Implications of Letters of Protest

The implications of a Letter of Protest can be significant for both the trademark applicant and the protesting party. For the applicant, an LOP can lead to additional scrutiny by the USPTO, potentially resulting in the refusal of their application. For the protesting party, a successful LOP can prevent a problematic trademark from being registered, protecting their own interests and those of the public.

Key Considerations

While the Letter of Protest is a valuable tool, it is not without limitations. The protesting party does not become a party to the examination process and will not be officially notified of the outcome (ex-parte). Furthermore, if the LOP is not accepted, or if the evidence does not convince the examining attorney to refuse registration, the protesting party's options are limited. They may need to wait until the mark is published for opposition or potentially challenge the registration after it is granted.

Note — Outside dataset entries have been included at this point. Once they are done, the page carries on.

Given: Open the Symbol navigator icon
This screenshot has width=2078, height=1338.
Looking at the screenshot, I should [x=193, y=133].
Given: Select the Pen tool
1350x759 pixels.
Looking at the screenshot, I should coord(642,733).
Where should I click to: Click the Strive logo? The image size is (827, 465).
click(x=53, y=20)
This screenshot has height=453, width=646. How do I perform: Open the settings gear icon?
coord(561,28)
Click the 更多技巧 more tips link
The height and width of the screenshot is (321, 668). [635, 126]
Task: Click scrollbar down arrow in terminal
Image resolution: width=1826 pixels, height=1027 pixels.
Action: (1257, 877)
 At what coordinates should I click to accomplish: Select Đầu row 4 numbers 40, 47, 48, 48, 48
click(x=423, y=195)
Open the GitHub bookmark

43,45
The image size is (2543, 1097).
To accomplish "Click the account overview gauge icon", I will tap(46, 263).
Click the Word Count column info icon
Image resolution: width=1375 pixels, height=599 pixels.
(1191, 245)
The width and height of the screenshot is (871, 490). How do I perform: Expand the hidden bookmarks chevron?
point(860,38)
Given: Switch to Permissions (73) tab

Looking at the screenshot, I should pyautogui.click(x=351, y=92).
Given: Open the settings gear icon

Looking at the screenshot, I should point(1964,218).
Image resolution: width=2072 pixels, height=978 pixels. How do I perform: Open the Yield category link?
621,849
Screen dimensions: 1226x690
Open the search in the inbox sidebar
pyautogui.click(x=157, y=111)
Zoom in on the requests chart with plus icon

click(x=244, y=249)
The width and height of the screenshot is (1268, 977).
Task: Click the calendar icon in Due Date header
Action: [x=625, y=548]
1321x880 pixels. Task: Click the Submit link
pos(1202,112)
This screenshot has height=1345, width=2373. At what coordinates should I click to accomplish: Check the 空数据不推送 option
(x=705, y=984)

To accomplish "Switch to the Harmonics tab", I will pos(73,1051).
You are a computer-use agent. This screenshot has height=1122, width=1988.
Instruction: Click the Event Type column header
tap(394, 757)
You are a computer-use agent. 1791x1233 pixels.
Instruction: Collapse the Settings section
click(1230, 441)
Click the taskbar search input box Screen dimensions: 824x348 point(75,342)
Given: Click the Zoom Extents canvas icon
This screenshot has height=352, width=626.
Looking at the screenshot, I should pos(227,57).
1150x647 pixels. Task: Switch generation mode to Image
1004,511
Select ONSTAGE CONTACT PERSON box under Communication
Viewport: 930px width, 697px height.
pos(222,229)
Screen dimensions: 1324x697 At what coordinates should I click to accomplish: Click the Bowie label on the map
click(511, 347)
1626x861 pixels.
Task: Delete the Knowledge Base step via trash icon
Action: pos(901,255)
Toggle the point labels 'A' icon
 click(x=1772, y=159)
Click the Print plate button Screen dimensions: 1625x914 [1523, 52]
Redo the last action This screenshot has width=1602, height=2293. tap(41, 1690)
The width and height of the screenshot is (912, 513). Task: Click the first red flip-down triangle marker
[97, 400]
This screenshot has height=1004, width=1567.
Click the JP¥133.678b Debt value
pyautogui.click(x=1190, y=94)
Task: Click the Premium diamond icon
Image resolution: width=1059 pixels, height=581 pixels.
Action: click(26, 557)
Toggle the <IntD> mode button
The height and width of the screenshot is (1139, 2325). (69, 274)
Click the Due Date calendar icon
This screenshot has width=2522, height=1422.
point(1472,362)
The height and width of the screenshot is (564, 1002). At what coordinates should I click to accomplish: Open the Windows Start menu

Strategic Use of Letters of Protest

From a strategic standpoint, Letters of Protest can be an effective early intervention against potentially infringing or problematic trademarks. By providing the examining attorney with crucial evidence before the mark is registered, third parties can potentially avoid more costly and protracted opposition or cancellation proceedings. However, the decision to file an LOP should be made with careful consideration of the evidence at hand and the potential impact on the filer's broader intellectual property strategy.

Conclusion

Letters of Protest offer a preemptive means for third parties to influence the trademark examination process by providing the USPTO with relevant evidence against the registrability of a mark. While not a substitute for formal opposition, an LOP can play a critical role in protecting the integrity of the trademark register and preventing the registration of marks that could cause confusion, are descriptive or generic, or are otherwise unregistrable. Understanding when and how to effectively utilize this tool is essential for navigating the complexities of trademark law and protecting one's intellectual property rights.